You know what the first rule of sailing is? Love. You can learn all the math in the ‘verse, but you take a boat to the sea you don’t love, she’ll shake you off just as sure as the turning of the worlds. Love keeps her cruising when she oughta ground, tells you she’s hurting ‘fore she keens. Makes her a home.”

Capt. Malcolm Reynolds

Listened in on the 8:00 AM Cruiser’s Net on VHF channel 69 – every morning except Sunday. It’s a well organized little chat between boaters of various marinas and anchorages (and a good way to make sure your VHF is working!). Going by boat names, you can chime in if you want, or just listen in. Things discussed today included the Baja 1000 that’s this weekend, a potluck dinner at another marina (confused about the name, Seaport Village or Cruiseport village?), and a few comments on the weather (someone was making a comment about which way the flag wasn’t blowing and that the seas are calm).

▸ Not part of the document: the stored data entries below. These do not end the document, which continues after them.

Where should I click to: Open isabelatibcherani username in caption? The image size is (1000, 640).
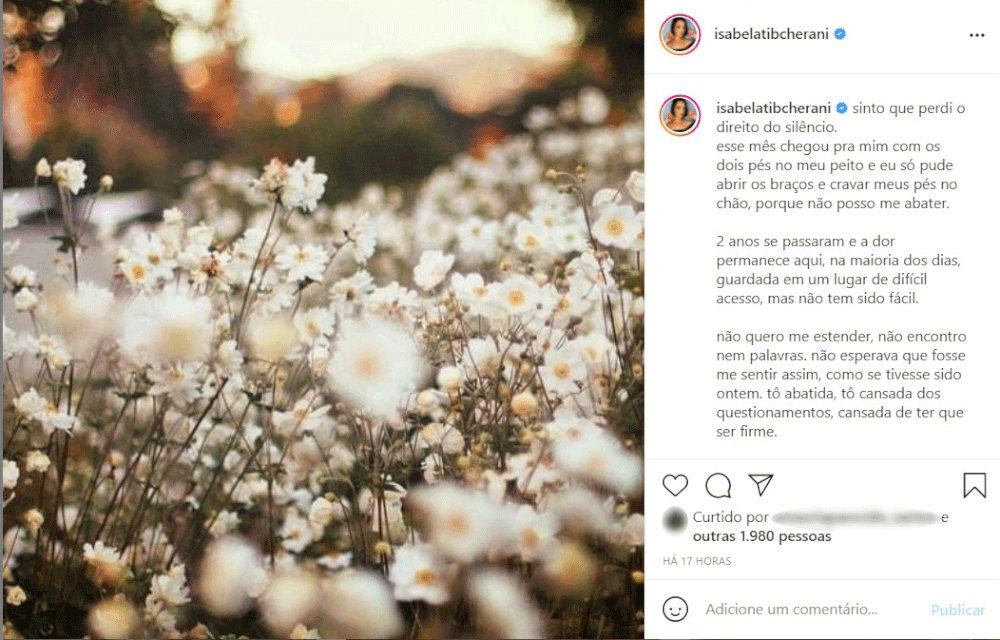pos(773,108)
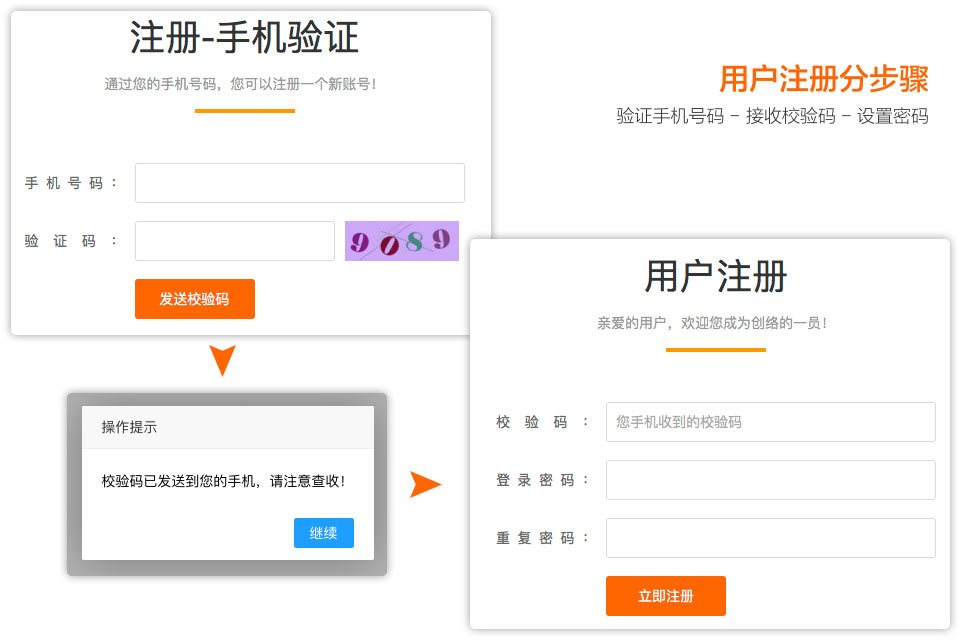Image resolution: width=960 pixels, height=640 pixels.
Task: Select the 校验码 input with placeholder text
Action: pyautogui.click(x=770, y=422)
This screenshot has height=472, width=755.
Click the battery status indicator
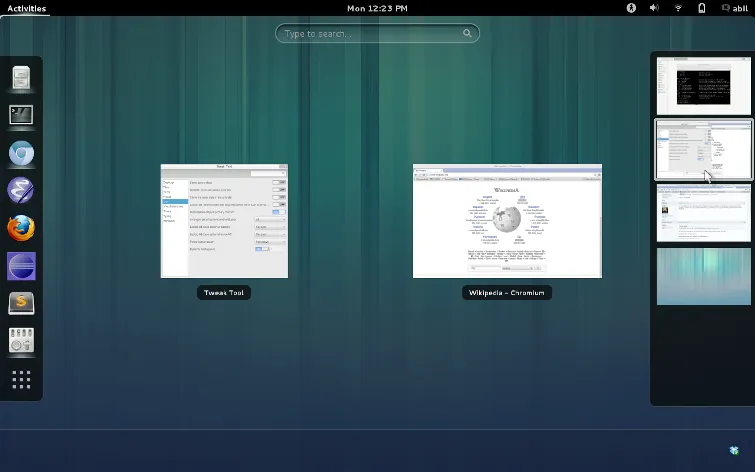click(x=701, y=8)
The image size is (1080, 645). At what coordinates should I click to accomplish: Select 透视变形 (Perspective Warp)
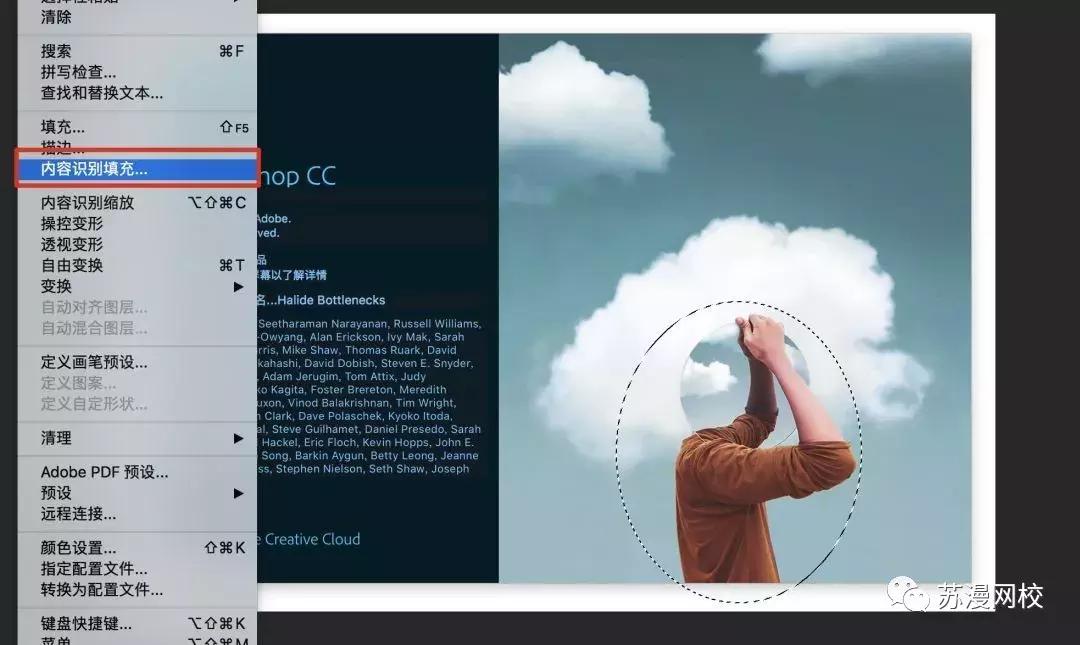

I also spent the morning at Starbucks for its good WiFi, which is funny since I didn’t use it and instead I took over a large table and went over charts, marked anchorages that I plan to use.

Puerto Santo Tomas at N 30º 32.57′, W 116º 40.64′ is about 8 hours out of Ensenada (assuming I average 3 knots of speed). If I leave on Friday morning, 22 NOV 19, I should be there before sunset. Again, this time of year the sun rises at 6:15 AM and sets at 4:47 PM. Assuming it isn’t foggy, there should also be about 30-minutes of useful twilight before and afterward, too. That gives me a little over 11.5 hours of light to visually navigate by. As I am coastal sailing, being able to see an anchorage is a concern. If I decide to jump ahead several anchorages, (Say, Puerto Santo Tomas to Bahia San Quintin, which is about 80 nautical miles south, that would take me about (still assuming that I am only averaging 3 knots) 26-hours. This means an overnight sail and dropping the hook in the early afternoon. If the weather looks nice I am liking this plan.

The second possible anchorage is Punta Colonet (Colnet?) at N 30º 56.54′, W 116º 17.2′ and about 40-miles south of Peurto Santo Tomas. It’s about 13-hours of sailing, so I would leave before dawn to help ensure a daylight arrival. Short of that, weather permitting, of course, I’d bypass it and sail another 40-miles to Bahia San Quintin (adding another 13-hours), but that anchorage is wide and by all accounts easy to navigate via depth contours if it’s a nighttime arrival.

Then there’s Bahia San Quintin at N 30º 22.40′, W 115º 57.55′, with it’s two main anchorages. That’s the first location I hope to stay anchored at for a few days.

If all goes well, I will depart Ensenada at dawn on Friday and anchor at Puerto Santo Tomas that evening. Depart Saturday morning, again before dawn, say 4:00 AM, and sail south to Punta Colonet. Hopefully arriving before sunset Saturday. If the sailing is great, I may bypass Punta Colonet and sail the remaining 40-miles to Bahia San Quintin for a Sunday morning, early afternoon arrival.

The weather is a slight concern as a low-pressure front will be coming through Ensenada Wednesday 20 NOV 19, or Thursday 21 NOV 19, and I hope to ride the settled winds behind it. Of course, any forecast more than 3-days out is always a concern. I will now when it’s time to leave as the winds will shift from being out of the south (a nice 10-mile beam reach across the bay to the first turn, by then the winds should shift to being out of the west, so another reach as I head south 13 more miles to Puerto Santo Tomas (a little less than 8-hours of sailing).

So, that’s what’s going through my mind these mornings as I drink coffee in Sine Metu’s cockpit each morning. I know that I will not be able to post such a float plan in the future as WiFi south of here is a rare breed of thing to find. With my Google Fe phone, I can write simple posts and post them whenever I have cell and data service.

So, if you want to know where Waldo is, feel free to check-in on me next weekend!


Today’s To-Do List:

  • Scan all Mexican entry paperwork with the phone’s CS CamScanner app. I like to keep a digital copy in the cloud and with K. (DONE!)
  • Update paper logbook since I didn’t do a great job of doing that on the way south from San Diego. I will keep it honest and note that these are after-the-fact remembrances and not current observations. (DONE!)
  • And clean up all of the other items I didn’t get to this week:
    • Try my hand at baking hardtack with the solar oven.
    • Clean up the cabin.
    • Keep working on waypoints and anchorages every 40-miles or so (day sails) south to Bahia Tortuga. (DONE through Bahia San Quintin)Add them to both the B&G (Not Done) and InReach systems (DONE!)